Gifhorn / Isenhagen – Weitere positive Nachrichten für die Fachakademie für Augenoptik in Hankensbüttel: Der Haushaltsauschuss des Landkreises Gifhorn sprach sich gestern im Rittersaal dafür aus, die Pläne für den Ankauf von Gebäuden, ein Darlehen von 6 Millionen Euro und Sanierungsmaßnahem zu empfehlen.

Nun muss nur noch der Kreistag dem Projekt am kommenden Dienstag zustimmen.

Beim Ausschuss zeigte sich schnell, dass eine Mehrheit die Idee unterstützt. Frank Lange (AfD) fragt, warum der Augenoptikerinnung Niedersachsen und Bremen im Zuge der Rückübertragung gleichzeitig ein Darlehen vergeben wird. Landrat Dr. Andreas Ebel (CDU) und die Verwaltung erklärten, dass dies der Standortsicherung diene und Teil der Gespräche über den Kauf gewesen sei. Im Gegenzug kann der Landkreis mit einem jährlichen Ausgleichsbetrag von 320 000 Euro rechnen. Schlussendlich wurde mit neun Ja-Stimmen und einer Enthaltung (Rüdiger Wockenfuß, Grüne) empfohlen, die Pläne umzusetzen.
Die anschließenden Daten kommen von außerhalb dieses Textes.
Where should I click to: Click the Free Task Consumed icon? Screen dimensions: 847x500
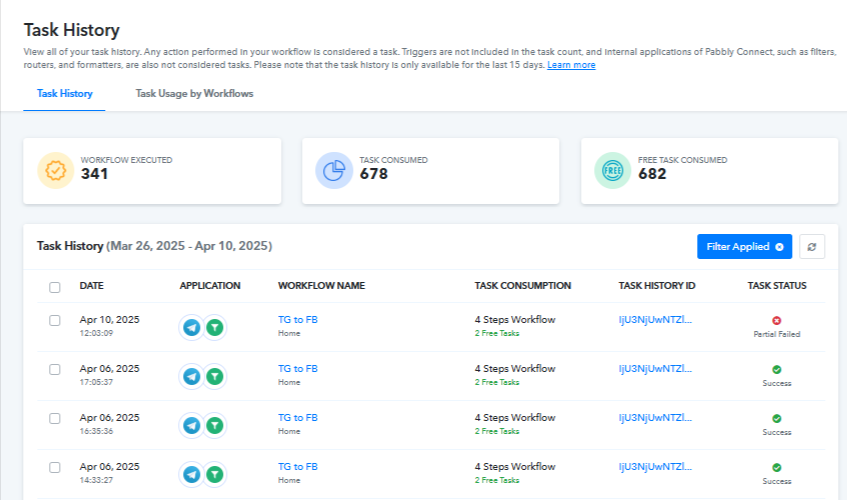pyautogui.click(x=612, y=171)
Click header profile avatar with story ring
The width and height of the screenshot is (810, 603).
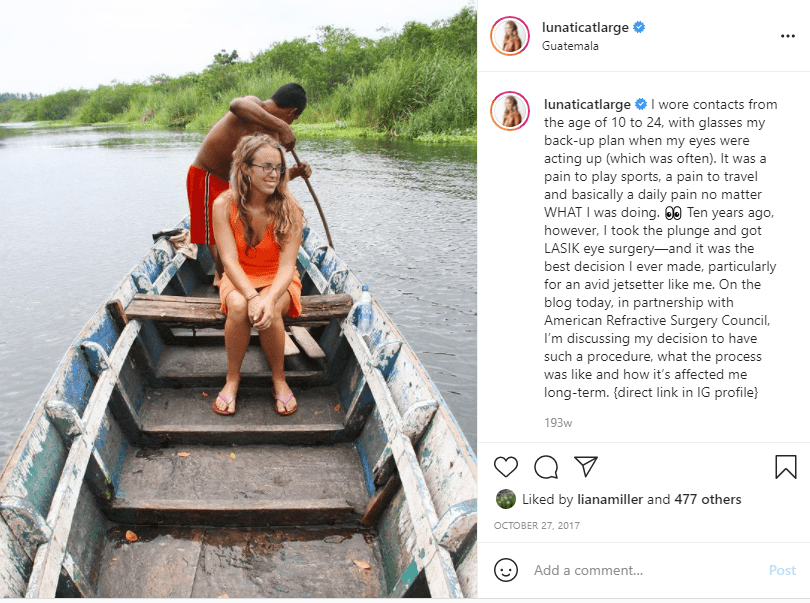(510, 36)

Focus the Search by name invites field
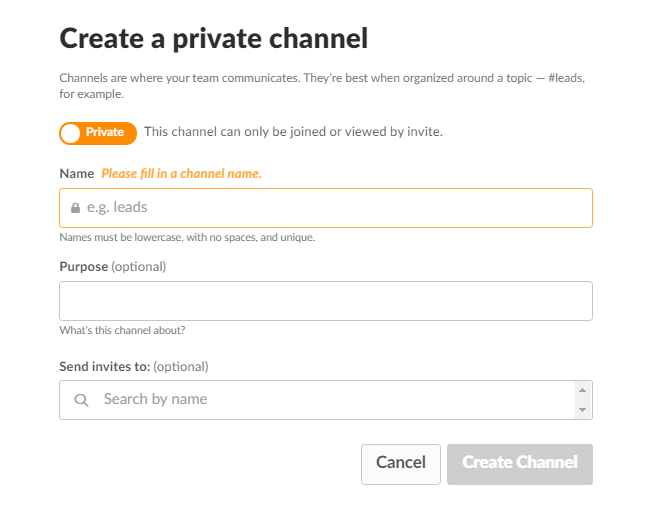tap(330, 399)
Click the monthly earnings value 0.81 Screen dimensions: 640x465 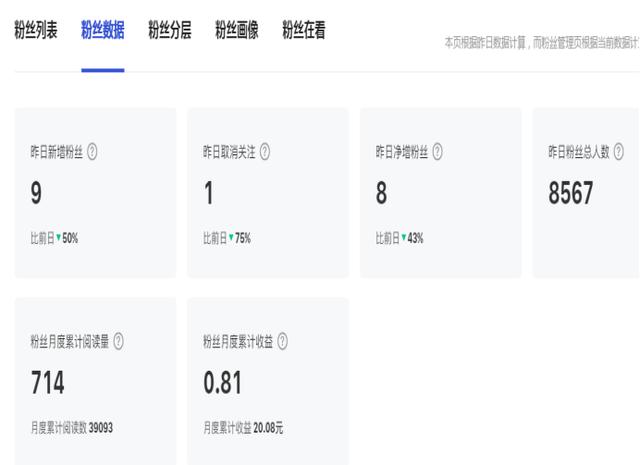[222, 383]
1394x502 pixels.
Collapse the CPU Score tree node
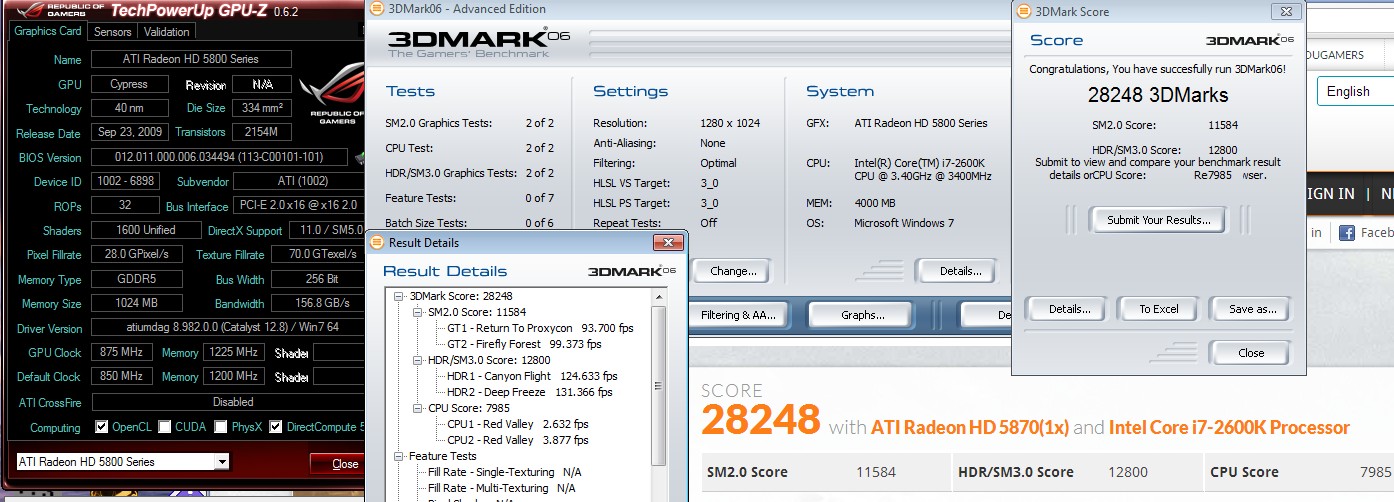pyautogui.click(x=418, y=408)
Landrat Ebel erklärte gegenüber dem IK, welche Bedeutung die Fachakademie für die Region hat: „Der gemeinsame Standort von Innung und Landkreis führt Teilnehmer aus großen Teilen Niedersachsens und Mecklenburg-Vorpommerns, aber auch aus Bremen und Sachsen-Anhalt in Hankensbüttel zusammen.“ Mit insgesamt 38 Arbeitsplätzen in Innung und Schuldienst und über 34 000 Übernachtungen pro Jahr stelle der Betrieb für Hankensbüttel, Wittingen und Umgebung in den Bereichen Tourismus und Übernachtung, Einzelhandel und Gastronomie einen wichtigen Wirtschaftsfaktor dar.
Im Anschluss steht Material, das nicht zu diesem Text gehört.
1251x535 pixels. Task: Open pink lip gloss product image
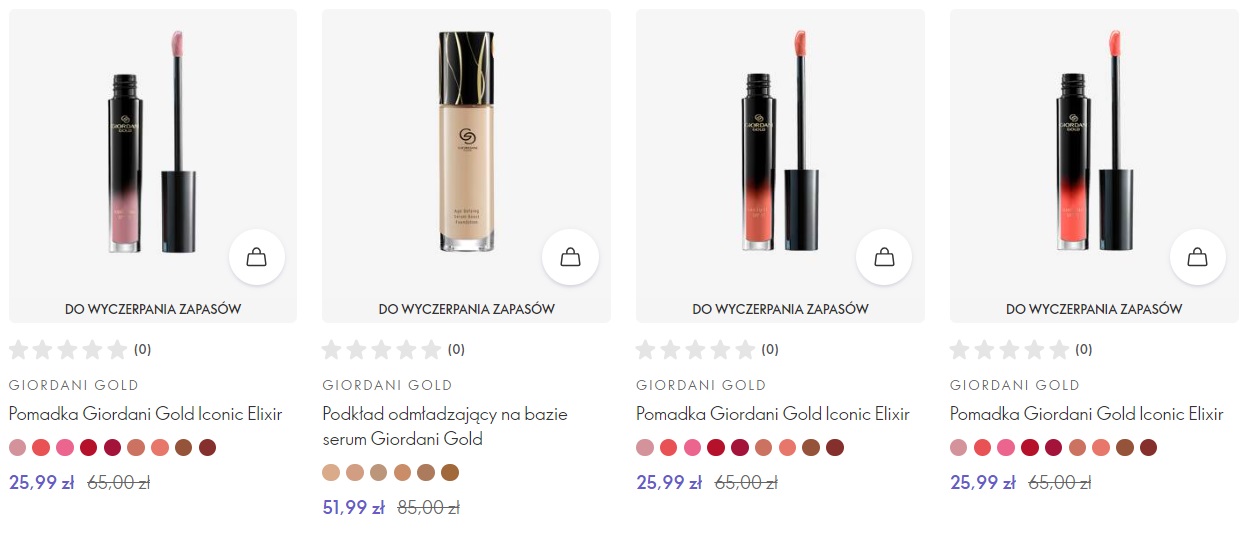click(152, 143)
Ziel aller Beteiligten sei, mit dem vorliegenden Gesamtkonzept den Erhalt der einzigartigen Lernkooperative aus Berufsschule und Fachakademie sowie der resultierenden Beschulungsqualität vor Ort zu erhalten. Gleichzeitig sollen die Strukturen vor Ort erhalten und die Qualität der Unterbringung erhöht werden.

Modernisierung der Gebäude

Die beiden historischen Gebäude, in denen die Schüler hauptsächlich untergebracht werden, sollen modernisiert werden. Dazu zählen unter anderem:

• Barrierefreie Zugänge

• Nachrüstung und Einhaltung aller brandschutztechnischen Maßnahmen

• Erstellung eines Brandschutzkonzeptes

• Anpassung der Elektroverteilung

• Restauratorische Arbeiten (Wandgemälde im Gerichtssaal)

• Vereinzelte Aufarbeitung der Holzfenster und -türen

• Energetische Maßnahmen (Einbau eines innenseitigen Wärmedämmputzes, Dämmung der obersten Geschossdecken)

• Einbau von Lüftungsanlagen in Sanitärräumen

• Vollständige Entkernung und Neuanlegung der Sanitärräume

• Putz-, Maler- und Bodenarbeiten

Die Zusammenarbeit zwischen den Landkreis Gifhorn und der Augenoptiker-Innung ist laut Ebel ein langjähriges Erfolgsmodell, welches überregional hohe Anerkennung genießt: „Durch die Beschulung von Schülern aus überregionalen Gebieten hat die Augenoptikerbeschule für den Landkreis Gifhorn und speziell den Nordkreis eine hohe Bedeutung als Standortfaktor, sowohl touristisch als auch wirtschaftlich.“

Gebäude wurden an die Innung verkauft

Im Jahr 2004 wurden die Gebäude an die Augenoptikerinnung Niedersachsen und Bremen verkauft, wie Bettina Meyer-Burkhardt (Geschäftsführerin der Landesinnung Augenoptik) erklärt. Allerdings stellte sich später durch die Lernkooperative zwischen Innung und Berufsschule heraus, dass Förderanträge ein großes Problem darstellen. So hatte man bereits 2012 einen Förderantrag gestellt, welcher 2017 als „nicht zulässig“ abgewiesen wurde. Die jeweiligen Fördertöpfe waren nicht miteinander vereinbar. Seitdem genießt man allerdings eine gute Zusammenarbeit mit dem Landkreis, die jetzt in der Rückübertragung münde.